Aim: Lay out the listing as a Markdown table with the columns "No." and "Entry", starting with the line that contains "Viewport: 1316px width, 921px height." and going on through the end of the listing. Number each line in order and leave out blank lines.

* * *

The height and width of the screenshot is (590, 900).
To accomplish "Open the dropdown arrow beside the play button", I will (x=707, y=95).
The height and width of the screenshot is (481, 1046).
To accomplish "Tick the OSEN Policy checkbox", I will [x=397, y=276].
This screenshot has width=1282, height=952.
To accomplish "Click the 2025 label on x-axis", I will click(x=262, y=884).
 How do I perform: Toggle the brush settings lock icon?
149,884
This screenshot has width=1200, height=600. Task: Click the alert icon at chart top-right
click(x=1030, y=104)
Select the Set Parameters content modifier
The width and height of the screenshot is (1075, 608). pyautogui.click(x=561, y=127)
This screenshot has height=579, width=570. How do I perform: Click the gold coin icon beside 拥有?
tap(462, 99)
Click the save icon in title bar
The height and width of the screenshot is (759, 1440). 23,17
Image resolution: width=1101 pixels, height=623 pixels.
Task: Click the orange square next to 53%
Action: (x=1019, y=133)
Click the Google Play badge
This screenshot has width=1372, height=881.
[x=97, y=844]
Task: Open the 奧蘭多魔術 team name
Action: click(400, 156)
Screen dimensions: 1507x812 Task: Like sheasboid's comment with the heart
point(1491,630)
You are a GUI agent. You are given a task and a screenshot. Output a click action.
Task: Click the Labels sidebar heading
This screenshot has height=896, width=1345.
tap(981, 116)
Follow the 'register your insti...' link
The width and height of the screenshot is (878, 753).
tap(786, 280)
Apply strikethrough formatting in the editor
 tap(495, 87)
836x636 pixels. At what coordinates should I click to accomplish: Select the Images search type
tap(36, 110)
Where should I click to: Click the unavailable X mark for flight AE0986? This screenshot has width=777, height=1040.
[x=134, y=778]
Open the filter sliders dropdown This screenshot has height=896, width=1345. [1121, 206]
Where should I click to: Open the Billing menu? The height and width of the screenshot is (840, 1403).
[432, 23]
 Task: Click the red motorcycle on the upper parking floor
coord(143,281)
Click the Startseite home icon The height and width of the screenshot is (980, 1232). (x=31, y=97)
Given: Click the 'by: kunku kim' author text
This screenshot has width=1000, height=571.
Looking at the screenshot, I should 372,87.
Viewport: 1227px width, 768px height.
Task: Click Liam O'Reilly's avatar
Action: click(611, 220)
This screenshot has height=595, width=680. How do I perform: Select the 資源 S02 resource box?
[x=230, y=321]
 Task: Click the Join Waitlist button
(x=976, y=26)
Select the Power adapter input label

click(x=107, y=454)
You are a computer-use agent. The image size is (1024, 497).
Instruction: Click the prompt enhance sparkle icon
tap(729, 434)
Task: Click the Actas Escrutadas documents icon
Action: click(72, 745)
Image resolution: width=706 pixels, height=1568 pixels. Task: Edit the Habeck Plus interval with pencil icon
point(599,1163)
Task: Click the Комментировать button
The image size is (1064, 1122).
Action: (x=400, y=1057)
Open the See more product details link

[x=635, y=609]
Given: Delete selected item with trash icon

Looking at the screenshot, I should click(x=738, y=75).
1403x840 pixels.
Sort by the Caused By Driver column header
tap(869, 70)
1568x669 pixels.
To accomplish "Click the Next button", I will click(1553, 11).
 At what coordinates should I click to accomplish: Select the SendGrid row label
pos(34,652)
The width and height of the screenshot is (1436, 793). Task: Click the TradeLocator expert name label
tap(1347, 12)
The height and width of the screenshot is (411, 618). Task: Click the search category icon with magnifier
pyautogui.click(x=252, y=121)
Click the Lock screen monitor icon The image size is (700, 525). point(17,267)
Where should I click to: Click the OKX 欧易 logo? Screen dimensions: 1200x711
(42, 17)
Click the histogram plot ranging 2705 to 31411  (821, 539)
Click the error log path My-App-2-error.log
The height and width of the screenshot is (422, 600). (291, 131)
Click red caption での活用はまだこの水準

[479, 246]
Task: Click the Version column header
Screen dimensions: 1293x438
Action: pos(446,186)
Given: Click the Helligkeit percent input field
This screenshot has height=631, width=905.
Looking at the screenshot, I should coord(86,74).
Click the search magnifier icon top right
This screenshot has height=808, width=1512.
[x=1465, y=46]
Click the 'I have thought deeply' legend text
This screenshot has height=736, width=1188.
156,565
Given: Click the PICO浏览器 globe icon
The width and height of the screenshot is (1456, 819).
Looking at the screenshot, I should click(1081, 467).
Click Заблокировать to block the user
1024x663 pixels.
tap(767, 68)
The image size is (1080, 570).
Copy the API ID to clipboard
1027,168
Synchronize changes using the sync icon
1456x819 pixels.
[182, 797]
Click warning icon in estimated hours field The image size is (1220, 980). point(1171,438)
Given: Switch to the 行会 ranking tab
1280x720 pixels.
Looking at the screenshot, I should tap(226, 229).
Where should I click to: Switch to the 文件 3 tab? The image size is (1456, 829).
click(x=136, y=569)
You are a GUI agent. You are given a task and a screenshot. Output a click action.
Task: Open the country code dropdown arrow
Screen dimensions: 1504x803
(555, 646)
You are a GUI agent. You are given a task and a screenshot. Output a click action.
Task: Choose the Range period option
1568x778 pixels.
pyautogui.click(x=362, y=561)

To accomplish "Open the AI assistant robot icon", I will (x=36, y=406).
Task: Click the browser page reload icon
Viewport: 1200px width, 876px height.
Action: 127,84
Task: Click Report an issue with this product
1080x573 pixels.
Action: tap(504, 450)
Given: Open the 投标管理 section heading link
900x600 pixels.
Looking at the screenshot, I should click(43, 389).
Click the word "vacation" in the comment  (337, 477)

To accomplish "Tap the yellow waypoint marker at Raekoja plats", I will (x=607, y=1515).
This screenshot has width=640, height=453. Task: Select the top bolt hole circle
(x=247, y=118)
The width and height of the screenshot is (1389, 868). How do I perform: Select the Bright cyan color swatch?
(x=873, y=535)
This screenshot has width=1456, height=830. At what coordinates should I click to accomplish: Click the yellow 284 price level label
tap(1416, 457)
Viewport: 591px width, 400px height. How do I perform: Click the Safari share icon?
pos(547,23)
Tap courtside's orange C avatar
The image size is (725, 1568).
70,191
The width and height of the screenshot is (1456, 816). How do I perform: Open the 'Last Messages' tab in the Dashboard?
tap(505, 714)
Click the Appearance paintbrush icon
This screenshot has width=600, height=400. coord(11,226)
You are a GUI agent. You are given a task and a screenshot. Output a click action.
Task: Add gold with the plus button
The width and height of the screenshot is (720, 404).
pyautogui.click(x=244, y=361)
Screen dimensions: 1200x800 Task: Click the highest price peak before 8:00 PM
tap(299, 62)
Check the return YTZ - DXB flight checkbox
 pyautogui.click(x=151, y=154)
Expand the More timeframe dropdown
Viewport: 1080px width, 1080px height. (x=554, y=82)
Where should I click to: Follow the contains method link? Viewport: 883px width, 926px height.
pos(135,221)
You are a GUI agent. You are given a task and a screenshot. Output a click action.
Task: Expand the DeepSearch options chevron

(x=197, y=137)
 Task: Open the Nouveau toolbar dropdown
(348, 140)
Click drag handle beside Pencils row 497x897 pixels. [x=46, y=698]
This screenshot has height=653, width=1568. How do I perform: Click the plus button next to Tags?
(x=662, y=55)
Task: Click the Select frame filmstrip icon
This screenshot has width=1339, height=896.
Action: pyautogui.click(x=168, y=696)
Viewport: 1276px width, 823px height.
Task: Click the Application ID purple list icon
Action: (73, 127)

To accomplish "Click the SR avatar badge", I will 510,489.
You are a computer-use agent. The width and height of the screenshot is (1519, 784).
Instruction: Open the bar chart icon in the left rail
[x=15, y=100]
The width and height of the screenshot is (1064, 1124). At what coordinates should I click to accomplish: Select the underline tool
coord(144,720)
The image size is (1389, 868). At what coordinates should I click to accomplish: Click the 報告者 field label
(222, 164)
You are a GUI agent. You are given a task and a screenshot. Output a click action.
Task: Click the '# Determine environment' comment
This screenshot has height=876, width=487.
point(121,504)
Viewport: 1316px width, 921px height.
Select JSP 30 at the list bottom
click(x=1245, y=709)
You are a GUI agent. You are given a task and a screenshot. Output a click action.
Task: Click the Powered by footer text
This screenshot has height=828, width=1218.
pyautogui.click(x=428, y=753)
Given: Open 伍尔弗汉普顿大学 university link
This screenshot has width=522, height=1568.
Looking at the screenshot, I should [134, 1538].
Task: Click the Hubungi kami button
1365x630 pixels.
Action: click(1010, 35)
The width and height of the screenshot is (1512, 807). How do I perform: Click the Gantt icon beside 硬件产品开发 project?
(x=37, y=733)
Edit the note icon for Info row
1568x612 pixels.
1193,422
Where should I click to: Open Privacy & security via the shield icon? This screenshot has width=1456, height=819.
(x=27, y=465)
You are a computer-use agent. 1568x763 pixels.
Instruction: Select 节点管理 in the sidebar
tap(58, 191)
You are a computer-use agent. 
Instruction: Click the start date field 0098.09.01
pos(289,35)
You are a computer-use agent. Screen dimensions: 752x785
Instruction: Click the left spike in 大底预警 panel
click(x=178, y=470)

* * *

Solution to this problem:
| No. | Entry |
|---|---|
| 1 | Viewport: 1316px width, 921px height. |
| 2 | Select JSP 30 at the list bottom |
| 3 | click(x=1245, y=709) |
| 4 | You are a GUI agent. You are given a task and a screenshot. Output a click action. |
| 5 | Task: Click the Powered by footer text |
| 6 | This screenshot has height=828, width=1218. |
| 7 | pyautogui.click(x=428, y=753) |
| 8 | Given: Open 伍尔弗汉普顿大学 university link |
| 9 | This screenshot has width=522, height=1568. |
| 10 | Looking at the screenshot, I should [134, 1538]. |
| 11 | Task: Click the Hubungi kami button |
| 12 | 1365x630 pixels. |
| 13 | Action: click(1010, 35) |
| 14 | The width and height of the screenshot is (1512, 807). How do I perform: Click the Gantt icon beside 硬件产品开发 project? |
| 15 | (x=37, y=733) |
| 16 | Edit the note icon for Info row |
| 17 | 1568x612 pixels. |
| 18 | 1193,422 |
| 19 | Where should I click to: Open Privacy & security via the shield icon? This screenshot has width=1456, height=819. |
| 20 | (x=27, y=465) |
| 21 | You are a computer-use agent. 1568x763 pixels. |
| 22 | Instruction: Select 节点管理 in the sidebar |
| 23 | tap(58, 191) |
| 24 | You are a computer-use agent.  |
| 25 | Instruction: Click the start date field 0098.09.01 |
| 26 | pos(289,35) |
| 27 | You are a computer-use agent. Screen dimensions: 752x785 |
| 28 | Instruction: Click the left spike in 大底预警 panel |
| 29 | click(x=178, y=470) |